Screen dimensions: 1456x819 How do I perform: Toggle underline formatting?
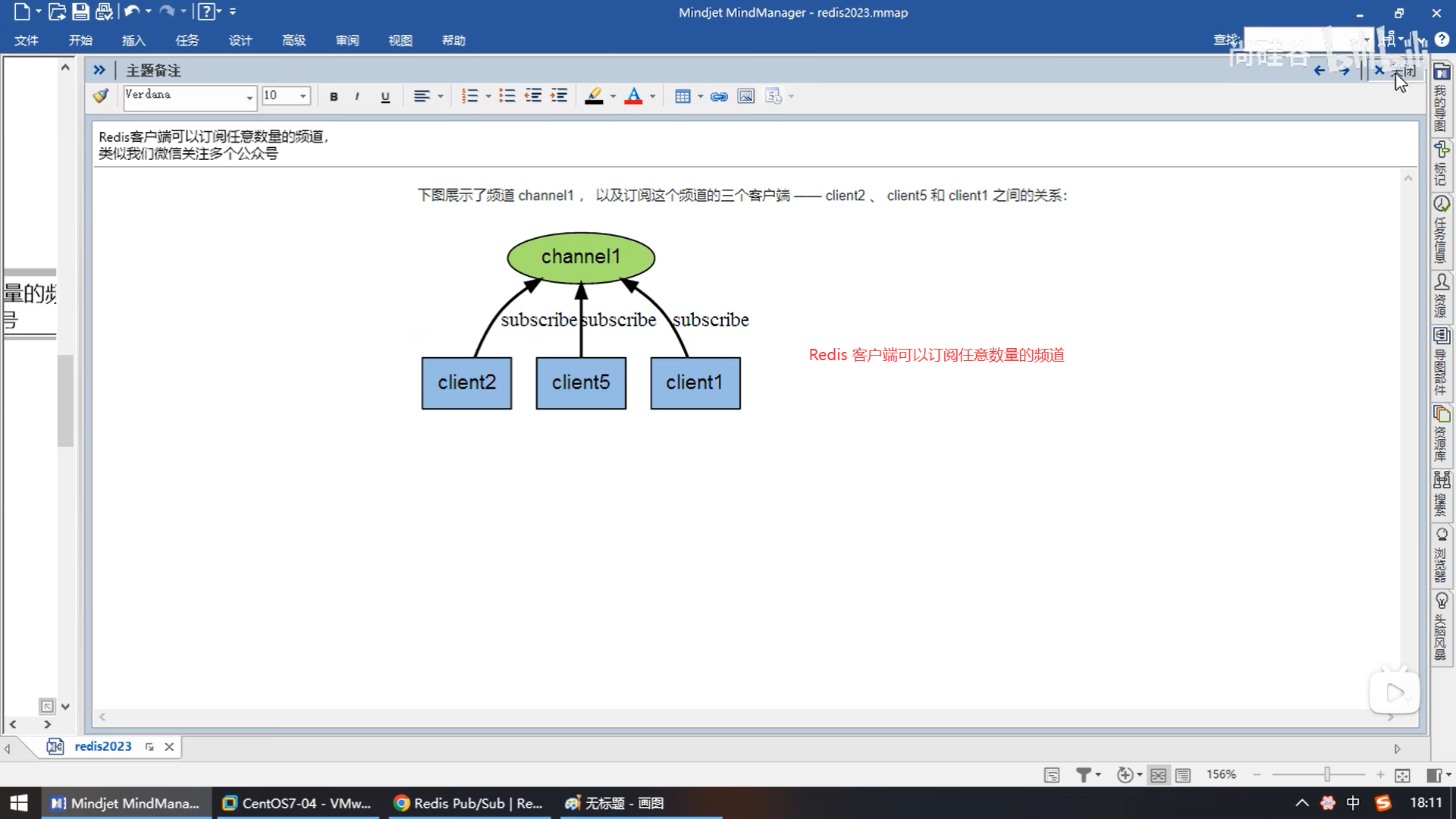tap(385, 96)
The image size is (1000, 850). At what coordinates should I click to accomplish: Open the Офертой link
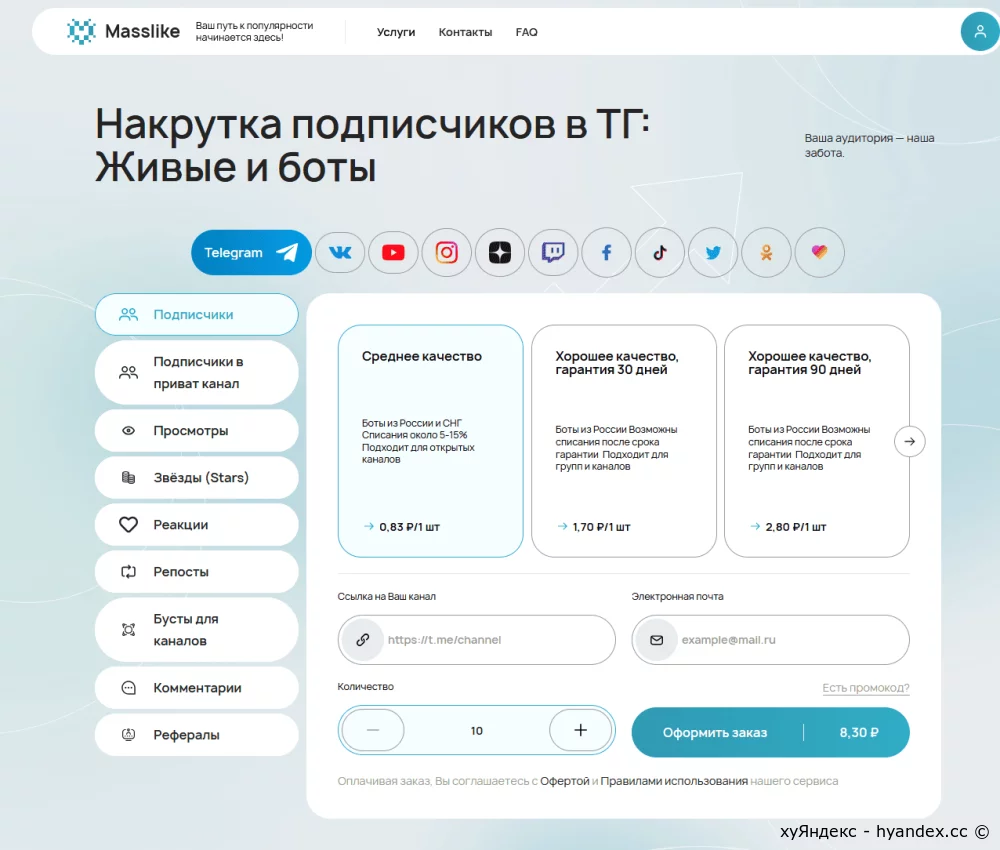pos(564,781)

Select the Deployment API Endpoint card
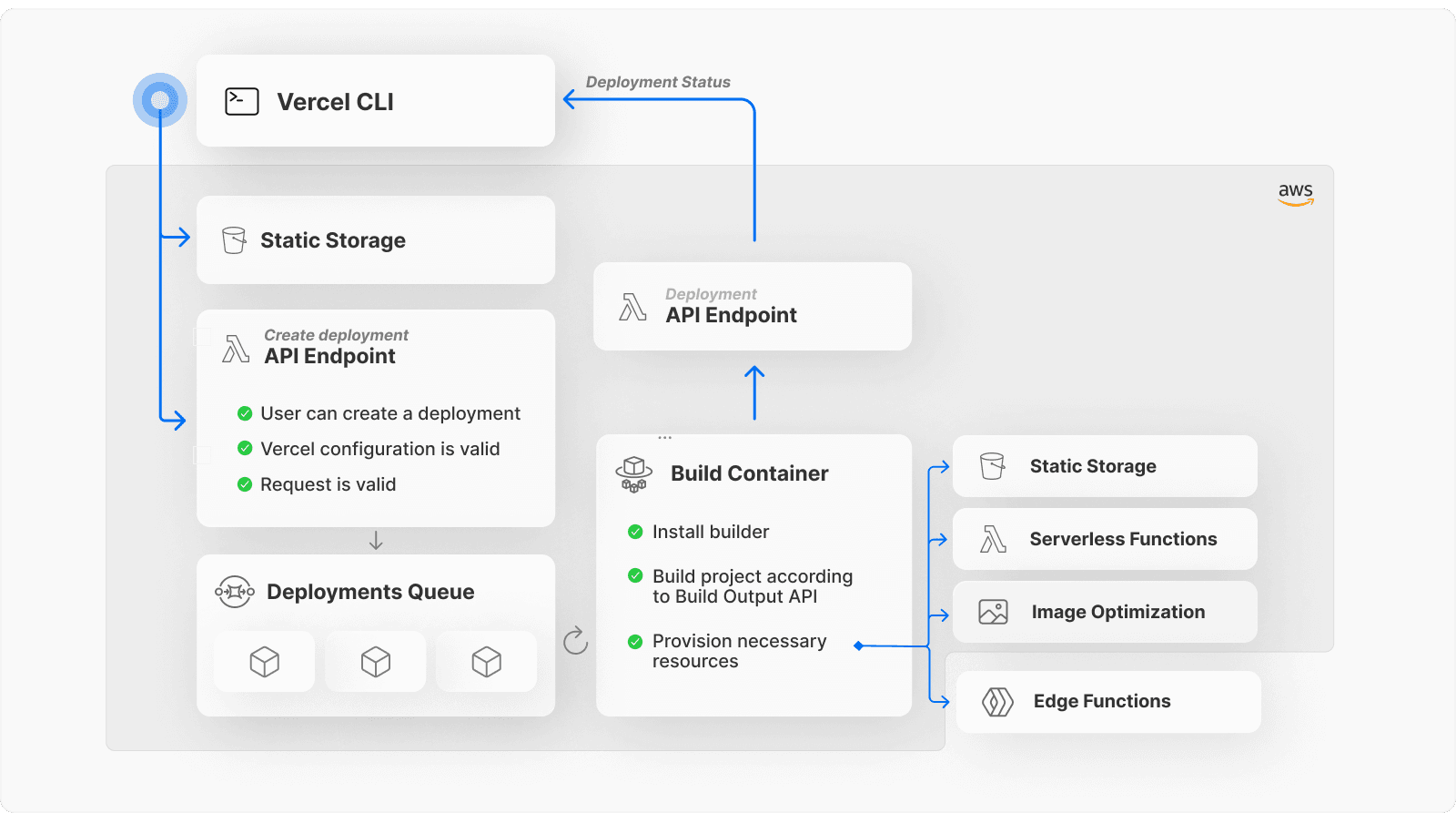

• **AIM**: Rewrite all of the entries above with "underline" changed to "bold" and everything else left as it is. Omit the pictures from your answer.

• **CORRECT OUTPUT**:
Screen dimensions: 1456x819 How do I perform: Toggle bold formatting?
tap(385, 96)
The image size is (1000, 850). At what coordinates should I click to accomplish: Open the Офертой link
pos(564,781)

Select the Deployment API Endpoint card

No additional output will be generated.